We have a game in our house that is less than fun. It’s called Find the Pee. Obviously not a glamorous past time this game of ours, but a family obsession to pinpoint where new cat has decided to stubbornly avoid one of her four litter boxes.
We play this game together and alone, shoving our faces close to tight corners, cracks in dark places until we have a eureka moment. On Monday, I found myself playing alone, slinking around in the basement, until I found the motherlode of urine. Deep in a dark corner where the foundation has cracked from years of weather and the rain has been slowly trickling in was a stench so toxic I had to pull my shirt around my nose to brave the next step. The well of toxic liquid had found its way into the cracks of a plastic bin. Wishing I had gloves (my daydream of latex gloves--also a pastime I’ve mine. More on this later. Remind me to tell you about tweaker mountain bike guy and his boogers.), I dove into the bin to find volumes and volumes of my college journals completely soaked through with mold, rain water, and of course, cat pee.
Memories of my late teens and early twenties. Blurred words of love, mischief, literature, and sadness: the complete canon of a girl on her own trying to figure things out. I paged through what was still relatively readable. Adventures prompting more adventures; heartbreak prompting new definitions of what life could and should be. Page after smelly page, an urgency for “more” etched it’s way into each word. The “more” was not a house, a family, cars, nor clothes. Instead, it was time--time to dream and see new things--time to read under my favorite tree at Cal State San Bernardino. (The latter being a very specific detail that turned up on every other page. Good job, big tree.)

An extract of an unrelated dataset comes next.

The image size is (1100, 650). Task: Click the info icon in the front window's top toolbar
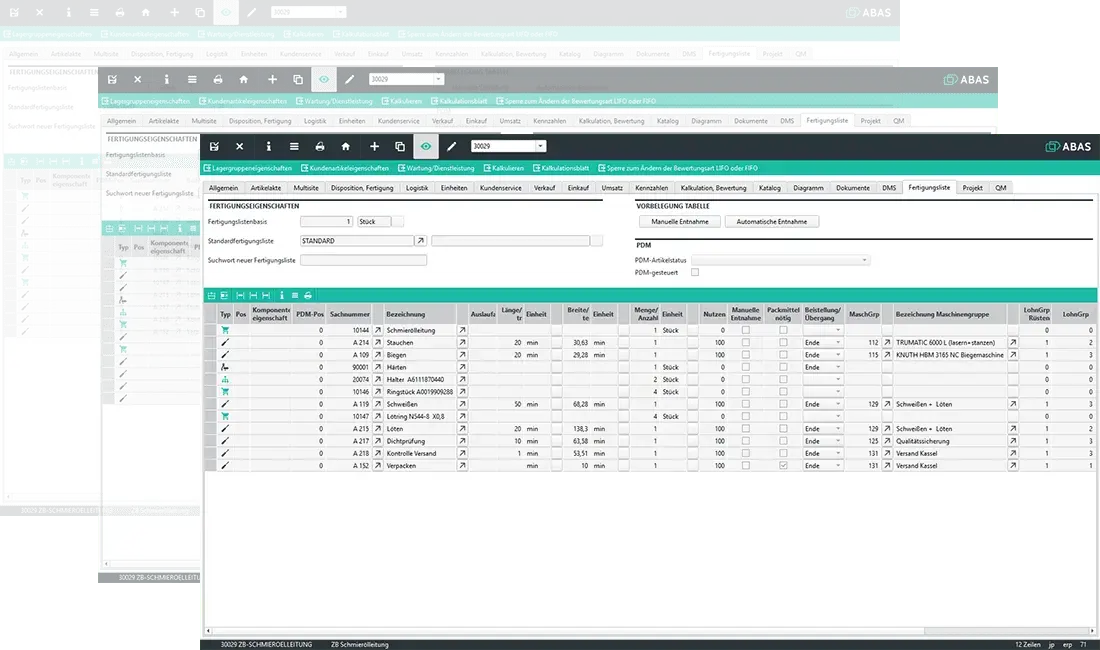(x=267, y=146)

And, without latex gloves I scooped up the entire canon and hauled it to the trash. All of it. Back to the basement I went with my arsenal of bleach and curse words designed only for new cat (truly a loving mix of vocabulary not designed for mixed company). Despite the F bombs, a smile returned to my face. It felt good to let go. To bleach the hell out of the past. Not that it was a bad past--I have zero regrets, well, except for that one time at Club Metro…or that lost Southern Comfort weekend, or...
The truth is that my need for “more” has helped me travel to this place I call “now.” I look around at my people--both family and friends--who have replaced my beautiful tree, providing a shelter that I suspected could be possible, but seemed elusive. I am hopeful that I am not simply a taker, but also providing my loved ones with a beautiful, safe place to dream and to be. At the moment, I also have a little time, which aside from the love surrounding me, is an unbelievable luxury. To stop, to think, to be present, and to smell the damn cat pee. My cracked bike shop hands are pleased to be ungloved, and touching it all.